==== Data for review ====
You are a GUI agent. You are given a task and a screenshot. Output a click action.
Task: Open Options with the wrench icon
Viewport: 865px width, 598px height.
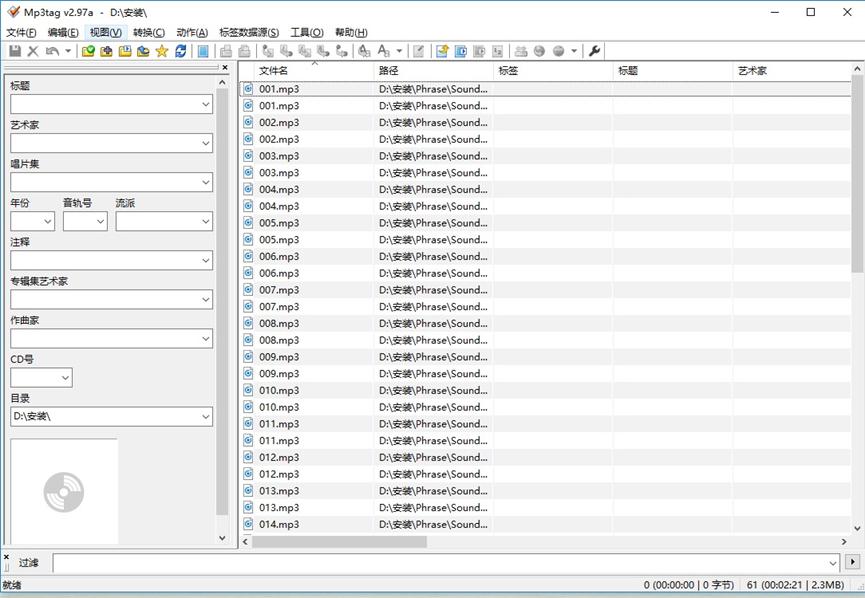click(593, 51)
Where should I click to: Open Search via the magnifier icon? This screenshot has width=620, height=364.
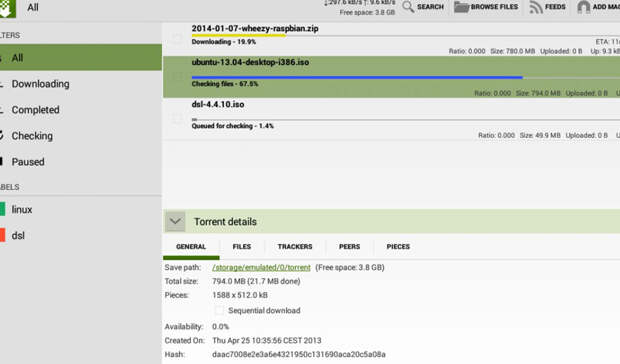pos(408,7)
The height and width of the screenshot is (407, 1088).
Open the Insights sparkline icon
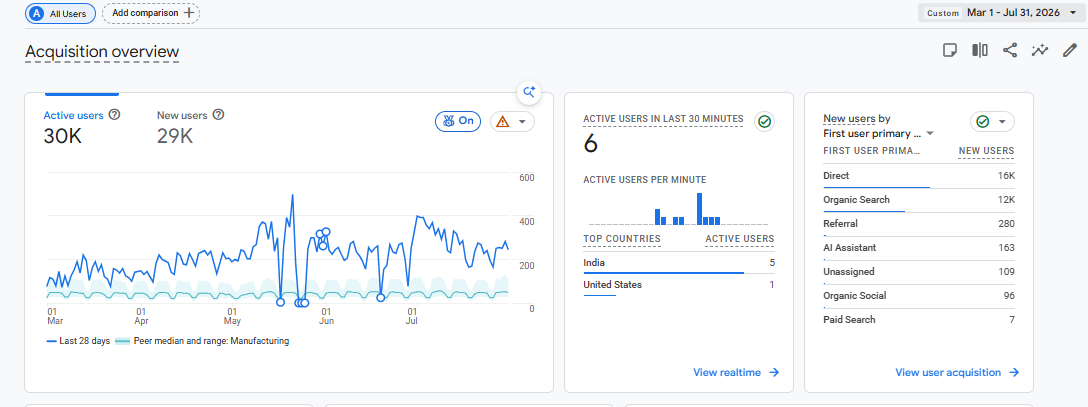(x=1039, y=50)
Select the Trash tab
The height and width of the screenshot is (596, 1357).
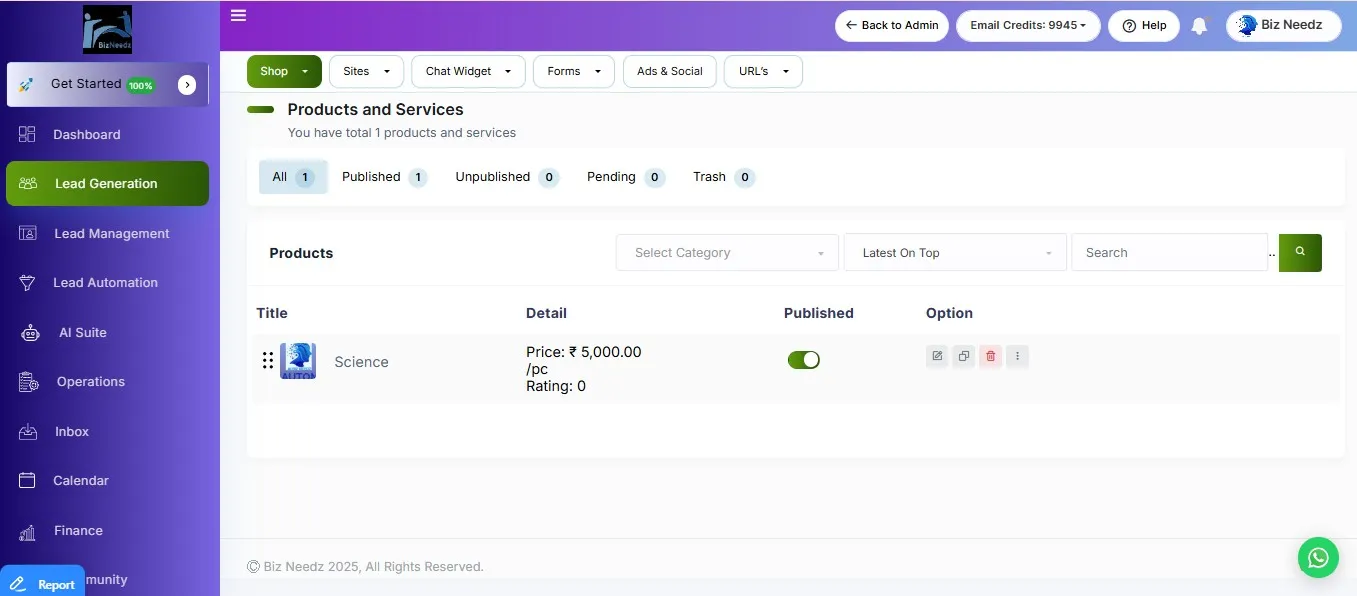point(723,177)
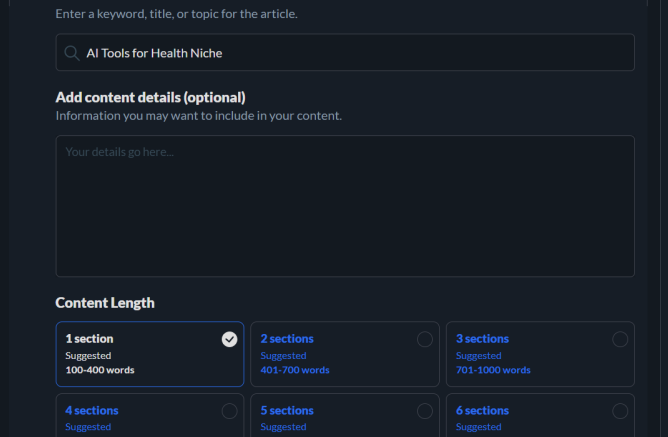Click the '4 sections' title link
This screenshot has width=668, height=437.
92,411
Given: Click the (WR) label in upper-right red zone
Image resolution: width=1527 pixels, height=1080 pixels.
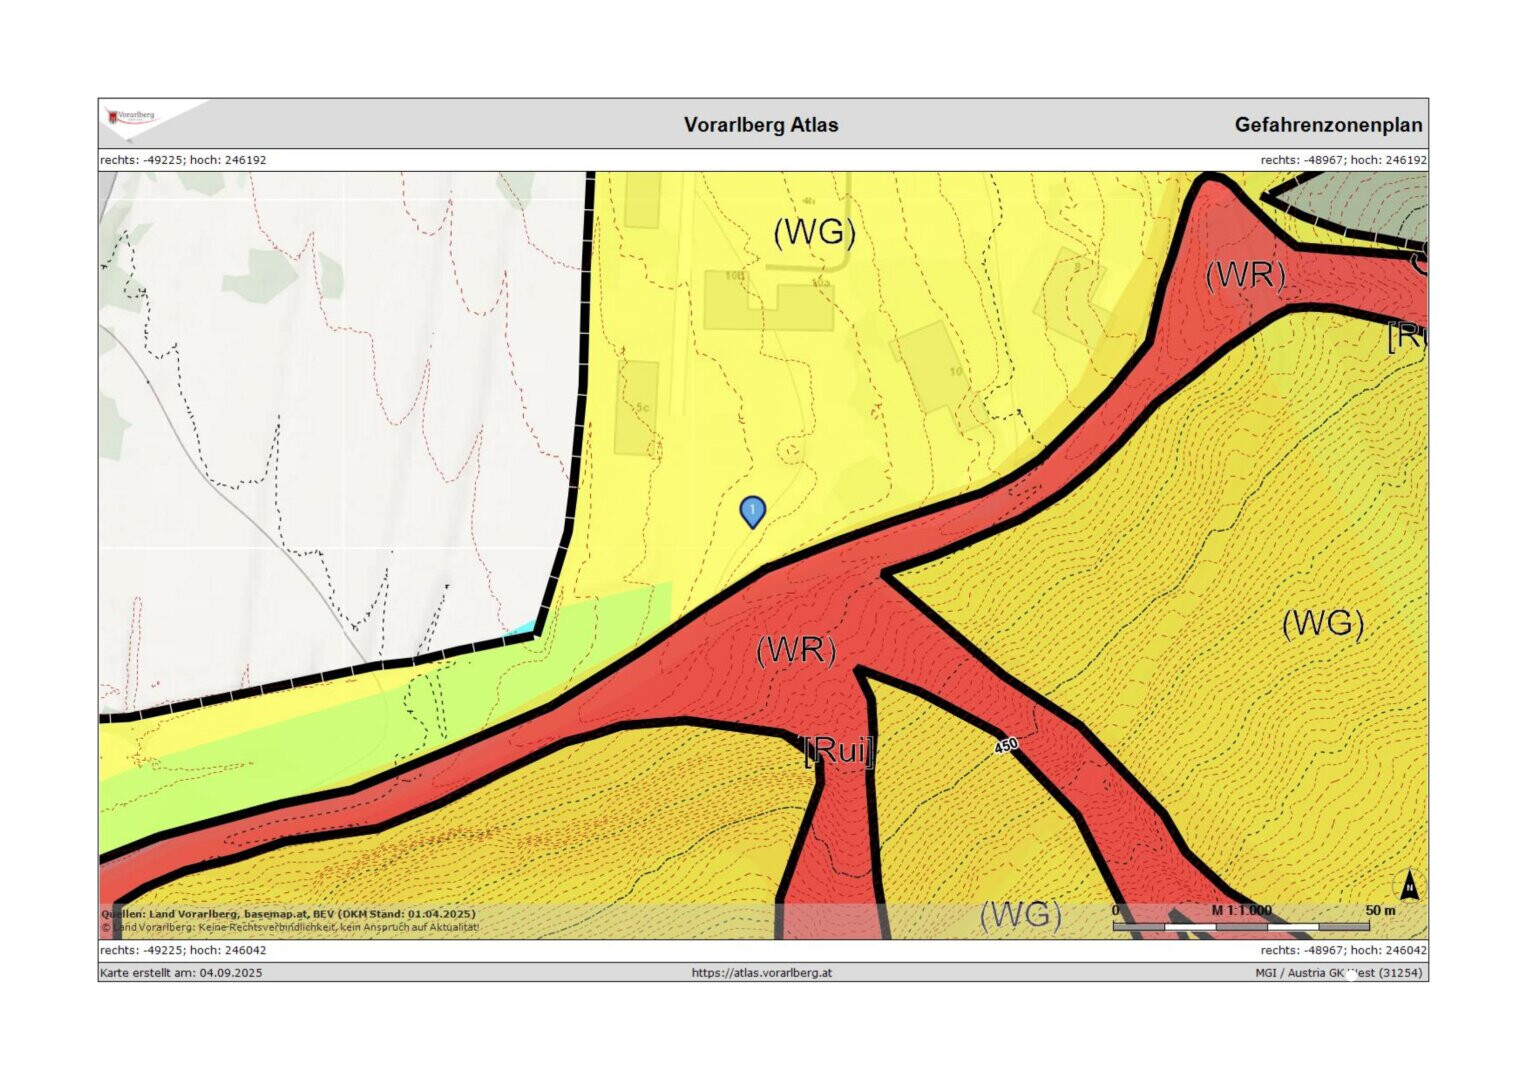Looking at the screenshot, I should click(x=1245, y=274).
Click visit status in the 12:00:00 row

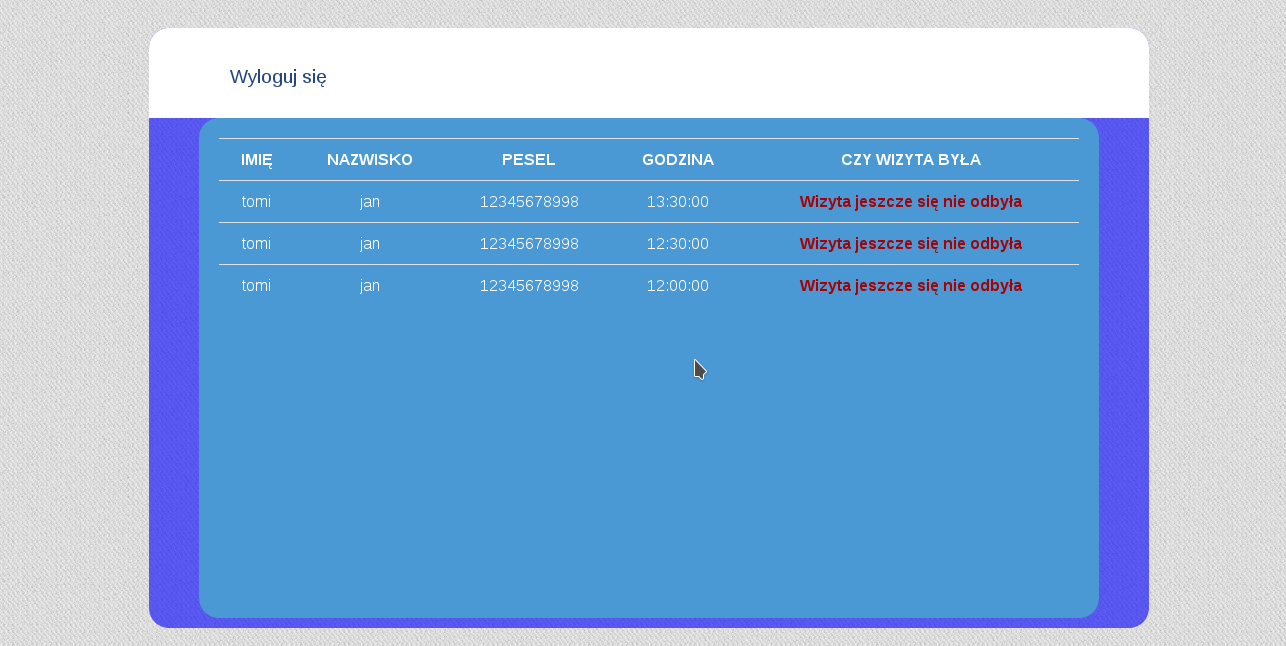pyautogui.click(x=910, y=286)
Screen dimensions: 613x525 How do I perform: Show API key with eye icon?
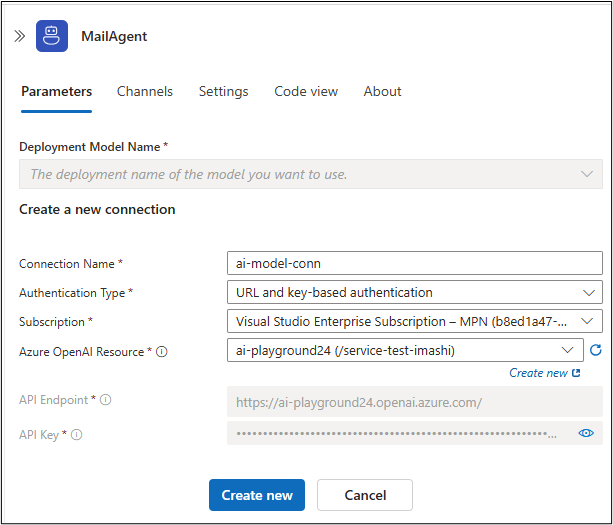click(586, 433)
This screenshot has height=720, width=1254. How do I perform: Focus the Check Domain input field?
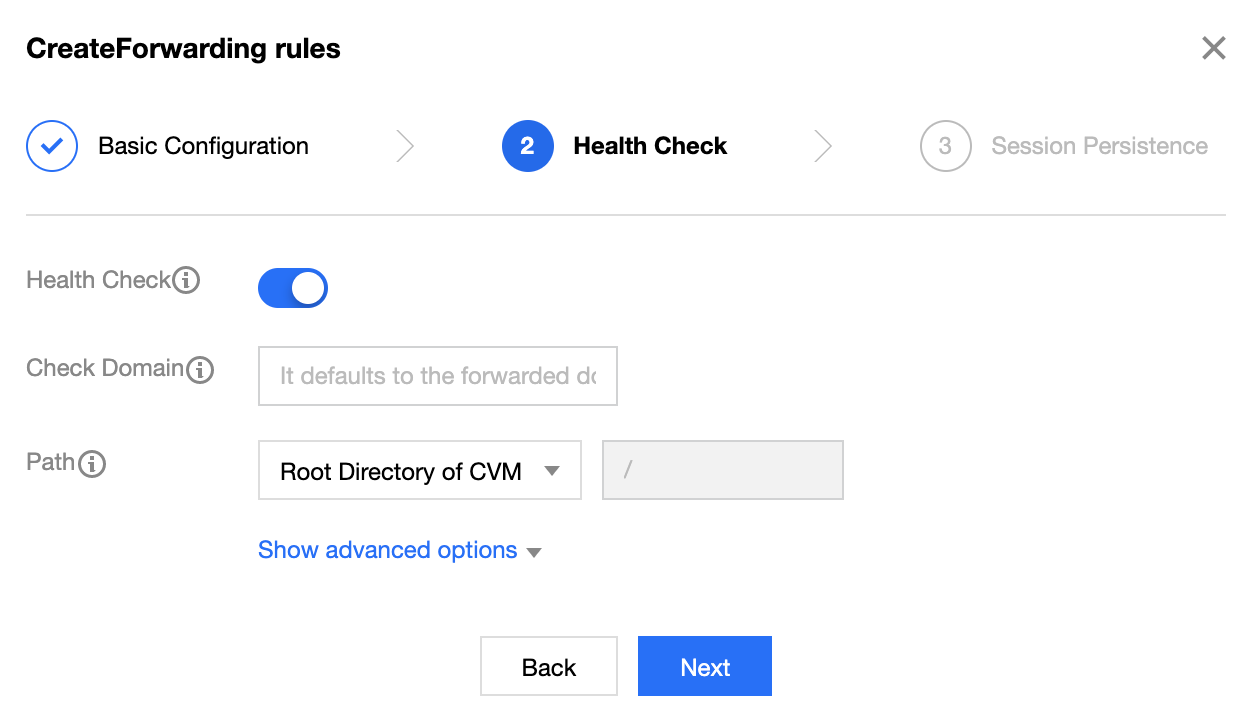(x=437, y=376)
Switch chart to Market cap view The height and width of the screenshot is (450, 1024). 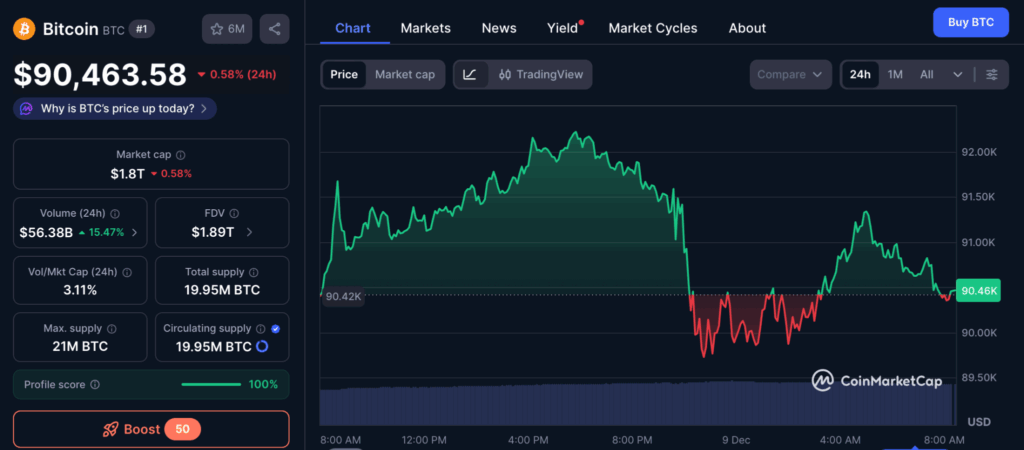click(404, 74)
====
### Required work
Could you output exactly the lines above, from the line with "Task: Open Options with the wrench icon" up to and including the line with "Select the Trash tab", and nothing else, skipping the pictures?

### Response to the exercise
Task: Open Options with the wrench icon
Viewport: 865px width, 598px height.
click(593, 51)
Where should I click to: Open Search via the magnifier icon? This screenshot has width=620, height=364.
pos(408,7)
The height and width of the screenshot is (407, 1088).
Open the Insights sparkline icon
(x=1039, y=50)
Select the Trash tab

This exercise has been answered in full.